Gerade auf die Hausärzte setzt Meiser. "Wir brauchen eine stabile hausärztliche Basisversorgung", erklärt er. Eine Möglichkeit hierfür seien Ärztenetzwerke, bei denen sich eine Gruppe von Hausärzten zusammentue und dann gemeinsam ein Pflegeheim betreue. Dort müssten dann Fachärzte miteinbezogen werden. Mehr solcher Ärztenetze wünscht sich ebenfalls der saarländische Pflegebeauftragte Jürgen Bender. Durch sie könne in Notfällen und am Wochenende stets jemand kommen, der Haus und Bewohner kenne.

Gerade in Städten wie Saarbrücken sei es jedoch schwierig, ein Ärztenetz zu etablieren. "Es gibt Pflegeheime mit 60 Bewohnern, da arbeiten 20 Hausärzte", berichtet Meiser. Auf Grund des Rechts der freien Arztwahl können die Bewohner nicht gezwungen werden, sich von einem Ärztenetz behandeln zu lassen. Aber, räumt Bender ein: "Man kann einem Patienten nahe legen, einen anderen Arzt zu testen." Eine weitere Verbesserung der Situation könnte erreicht werden, wenn die Fachkräfte im Heim gewisse medizinische Anwendungen selbst vornehmen könnten, ergänzt Meyer: "Wenn die Fachkräfte das dürften, was sie können, könnten wir vieles schon verbessern."

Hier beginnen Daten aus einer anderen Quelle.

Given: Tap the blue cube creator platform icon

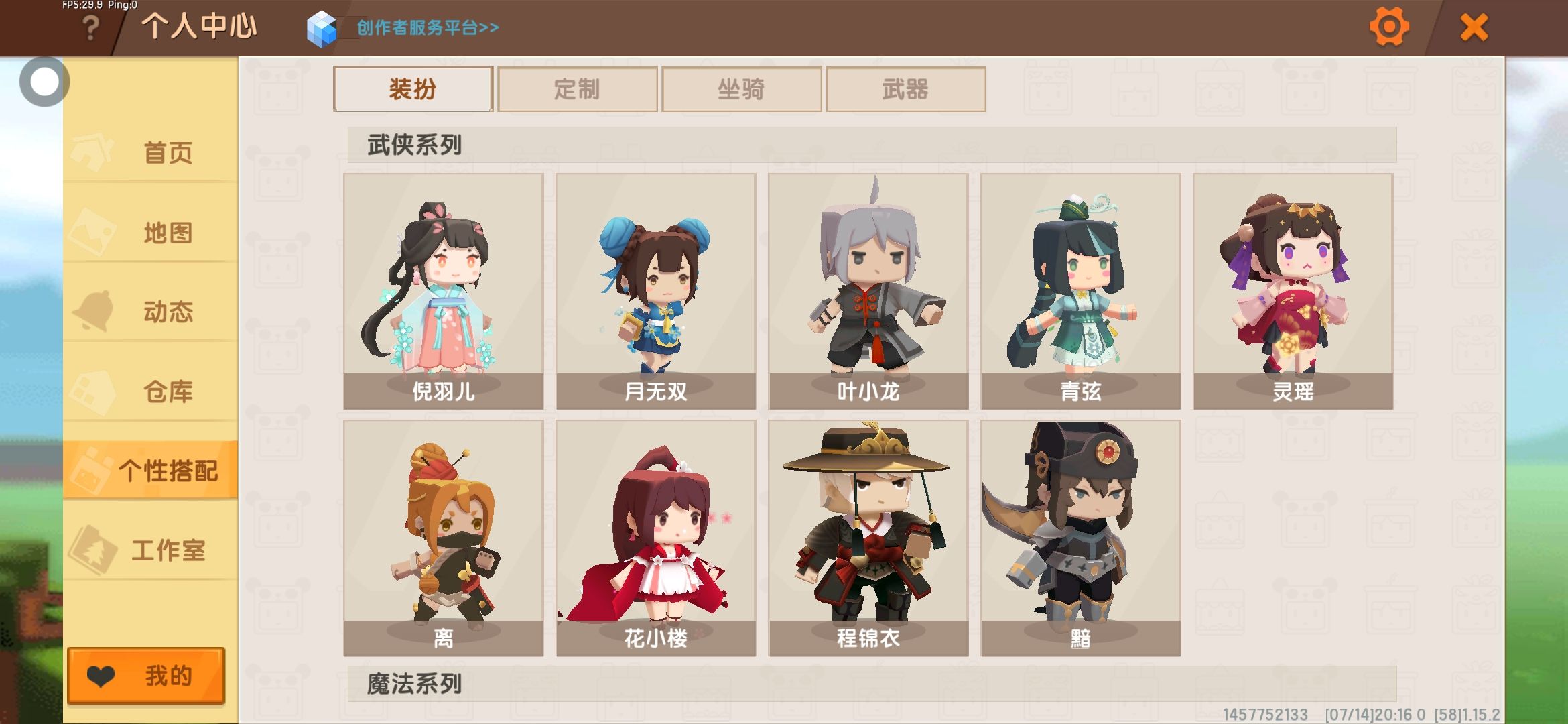Looking at the screenshot, I should tap(321, 29).
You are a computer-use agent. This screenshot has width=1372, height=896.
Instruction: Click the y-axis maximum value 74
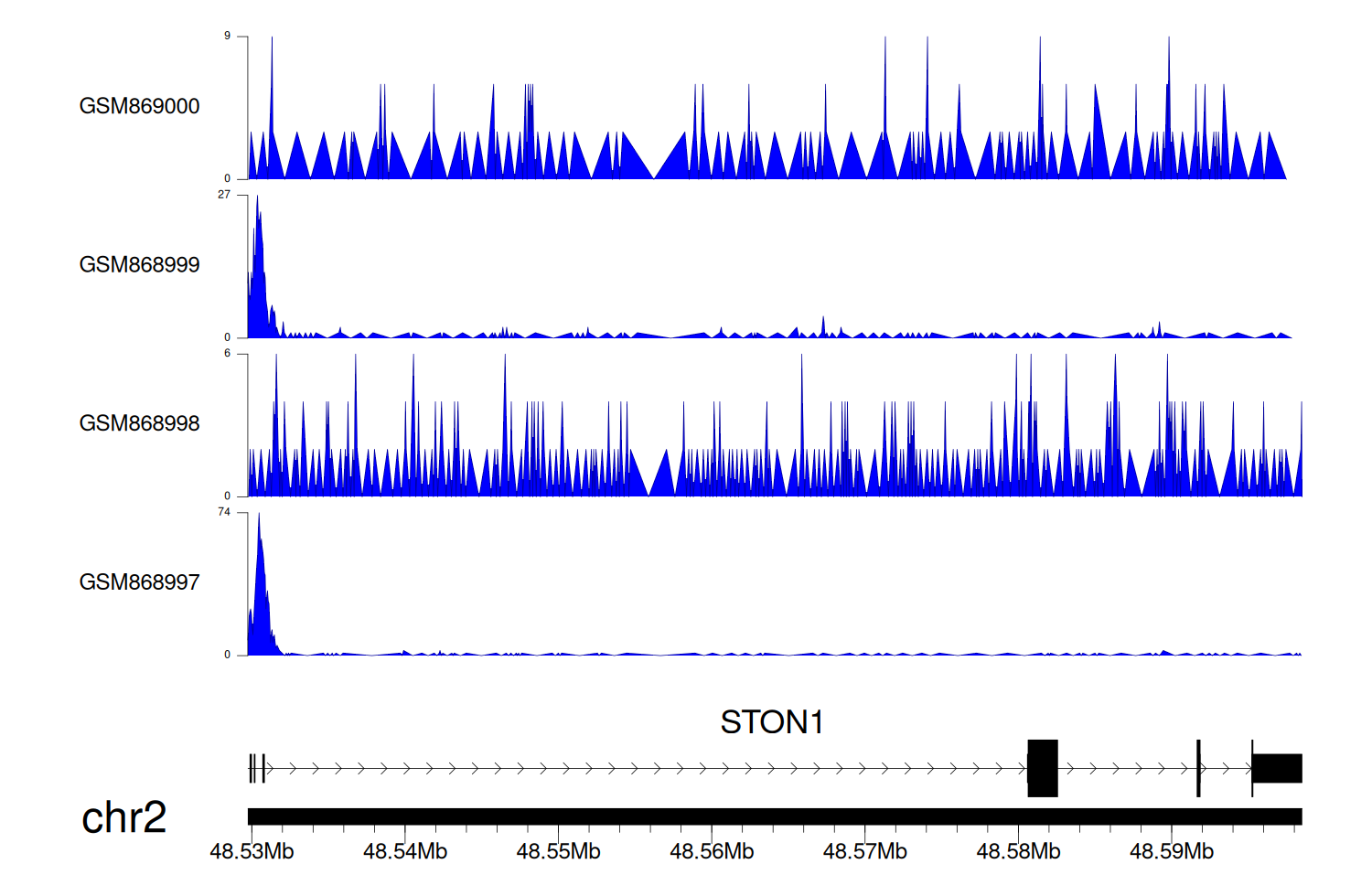pyautogui.click(x=224, y=512)
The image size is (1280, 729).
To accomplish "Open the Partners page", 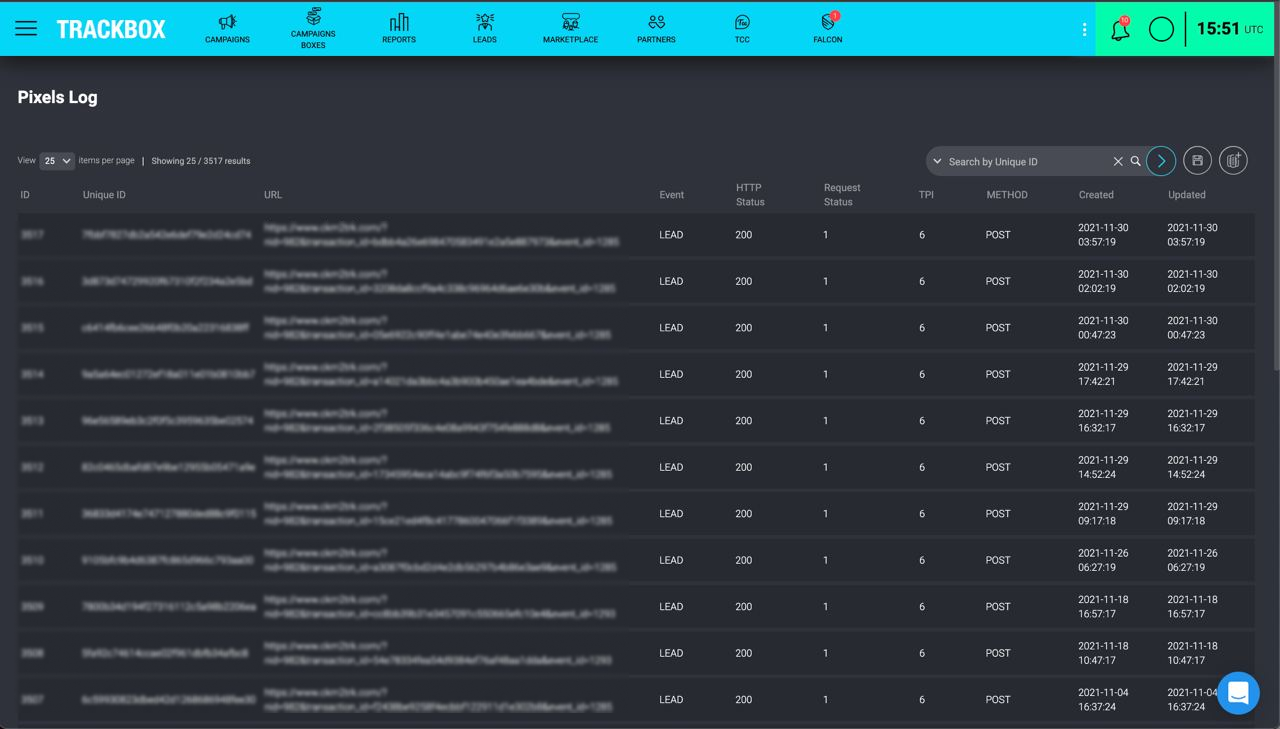I will 656,28.
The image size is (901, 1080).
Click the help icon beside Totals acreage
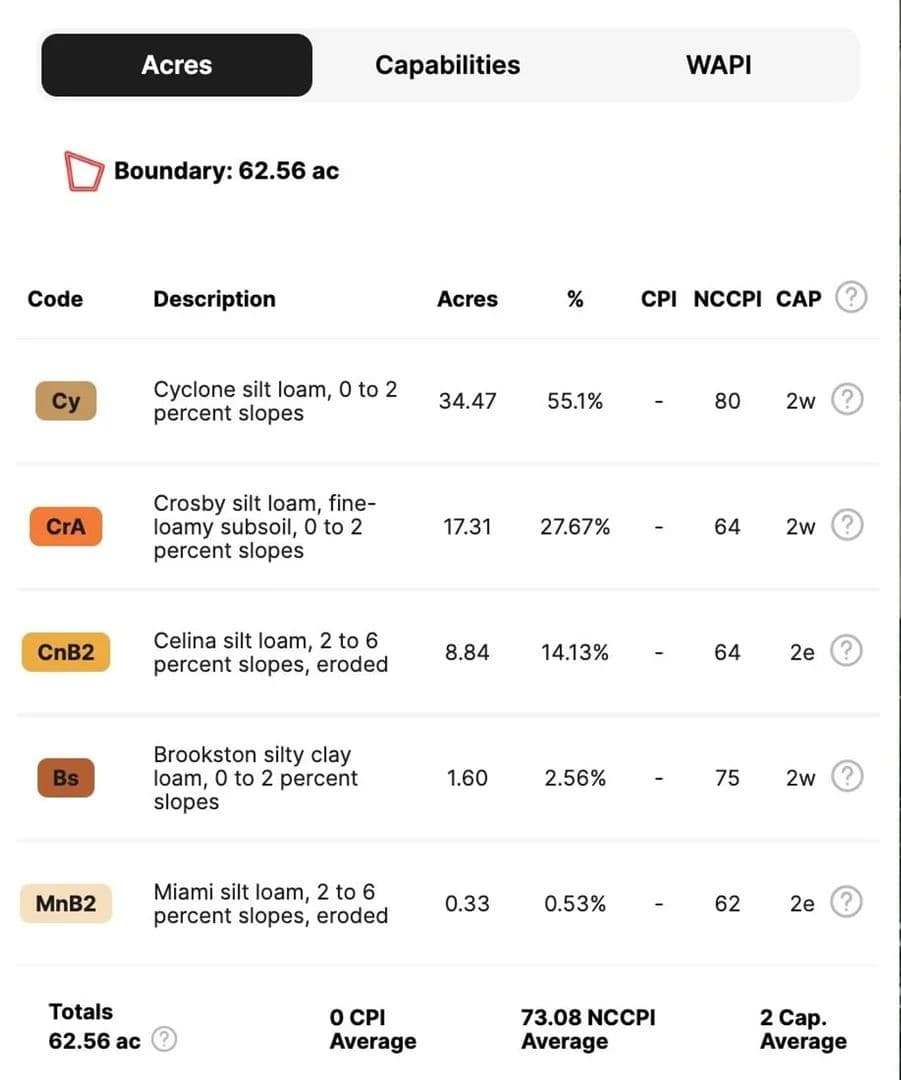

Denn selbst mit einem Hausärztenetzwerk bleiben zwei Probleme bestehen: Einerseits sind viele Menschen multimorbid, sagt Meyer, sind also von mehreren Krankheitsbildern gleichzeitig betroffen. Andererseits würden insgesamt mehr Fachärzte benötigt, ergänzt Meiser. Doch bei der Frage nach der Anzahl komme es auch darauf an, welchen Versorgungsanspruch man habe - gerade im Hinblick darauf, dass viele Patienten immer mehr chronische Krankheiten haben. Hier sei der Hausarzt gefragt, die individuellen Patientenziele zu beachten und festzulegen, was vorrangig behandelt werden soll und was man zurückstellen könnte. Viele Krankheiten könnten so möglicherweise hausärztlich geführt werden, sagt Meiser.

Für die Facharzttermine außerhalb müssten die Heime Springer vorhalten, betont Bender, denn: "Die Überzahl der Patienten ist transportfähig." Und im Notfall gebe es ja weiterhin die Krankenhäuser, schließt Meiser: "Wichtig ist, dass die Leute versorgt werden."